I was trying to run lumpy (lumpy express) with my BAM file from linked-read (10X genomics), I got the error, missing pair end parameters:mean stdev
I ran samtools flagstat of the BAM file, and the result is like this.
1229732610 + 0 in total (QC-passed reads + QC-failed reads)
71294644 + 0 secondary
0 + 0 supplementary
99357616 + 0 duplicates
1196357481 + 0 mapped (97.29% : N/A)
1158437966 + 0 paired in sequencing
579218983 + 0 read1
579218983 + 0 read2
942995218 + 0 properly paired (81.40% : N/A)
1107682081 + 0 with itself and mate mapped
17380756 + 0 singletons (1.50% : N/A)
82945640 + 0 with mate mapped to a different chr
67312618 + 0 with mate mapped to a different chr (mapQ>=5)
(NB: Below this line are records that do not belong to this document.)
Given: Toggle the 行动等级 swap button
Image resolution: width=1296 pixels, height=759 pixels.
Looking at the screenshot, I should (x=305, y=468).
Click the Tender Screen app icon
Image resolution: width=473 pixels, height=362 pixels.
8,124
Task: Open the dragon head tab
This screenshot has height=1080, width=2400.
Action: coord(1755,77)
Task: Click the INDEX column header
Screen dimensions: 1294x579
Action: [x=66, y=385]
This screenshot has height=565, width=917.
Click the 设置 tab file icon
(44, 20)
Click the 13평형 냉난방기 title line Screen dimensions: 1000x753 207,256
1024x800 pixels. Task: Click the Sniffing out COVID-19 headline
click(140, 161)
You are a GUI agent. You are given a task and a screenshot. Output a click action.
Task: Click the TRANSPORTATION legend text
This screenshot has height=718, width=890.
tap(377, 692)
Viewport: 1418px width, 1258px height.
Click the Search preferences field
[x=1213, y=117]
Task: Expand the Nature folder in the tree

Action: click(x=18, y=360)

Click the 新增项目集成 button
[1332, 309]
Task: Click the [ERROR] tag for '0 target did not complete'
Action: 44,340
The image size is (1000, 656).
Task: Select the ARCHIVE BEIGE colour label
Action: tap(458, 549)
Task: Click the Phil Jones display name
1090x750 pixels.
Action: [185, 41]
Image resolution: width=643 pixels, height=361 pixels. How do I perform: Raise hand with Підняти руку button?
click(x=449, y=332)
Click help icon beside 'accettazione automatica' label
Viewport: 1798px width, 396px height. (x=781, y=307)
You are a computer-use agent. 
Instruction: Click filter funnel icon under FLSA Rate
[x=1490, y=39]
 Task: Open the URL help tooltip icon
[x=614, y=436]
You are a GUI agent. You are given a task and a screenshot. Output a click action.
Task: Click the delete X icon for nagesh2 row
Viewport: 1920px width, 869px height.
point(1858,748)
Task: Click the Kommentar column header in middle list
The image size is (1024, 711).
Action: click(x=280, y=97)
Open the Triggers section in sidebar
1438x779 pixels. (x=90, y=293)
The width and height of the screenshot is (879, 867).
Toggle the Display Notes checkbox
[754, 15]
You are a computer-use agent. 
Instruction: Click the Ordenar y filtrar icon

It looks not bad, and could you give me some guidance for successful running the tool please?
Hi, this repo is for smoove. You can ask about lumpyexpress there.
If you run smoove and have problems you can report the full command and the full error/output here and I can try to help.
Hi,
I was trying to run lumpy (lumpy express) with my BAM file from linked-read (10X genomics), I got the error, missing pair end parameters:mean stdev I ran samtools flagstat of the BAM file, and the result is like this.
1229732610 + 0 in total (QC-passed reads + QC-failed reads) 71294644 + 0 secondary 0 + 0 supplementary 99357616 + 0 duplicates 1196357481 + 0 mapped (97.29% : N/A) 1158437966 + 0 paired in sequencing 579218983 + 0 read1 579218983 + 0 read2 942995218 + 0 properly paired (81.40% : N/A) 1107682081 + 0 with itself and mate mapped 17380756 + 0 singletons (1.50% : N/A) 82945640 + 0 with mate mapped to a different chr 67312618 + 0 with mate mapped to a different chr (mapQ>=5)
It looks not bad, and could you give me some guidance for successful running the tool please?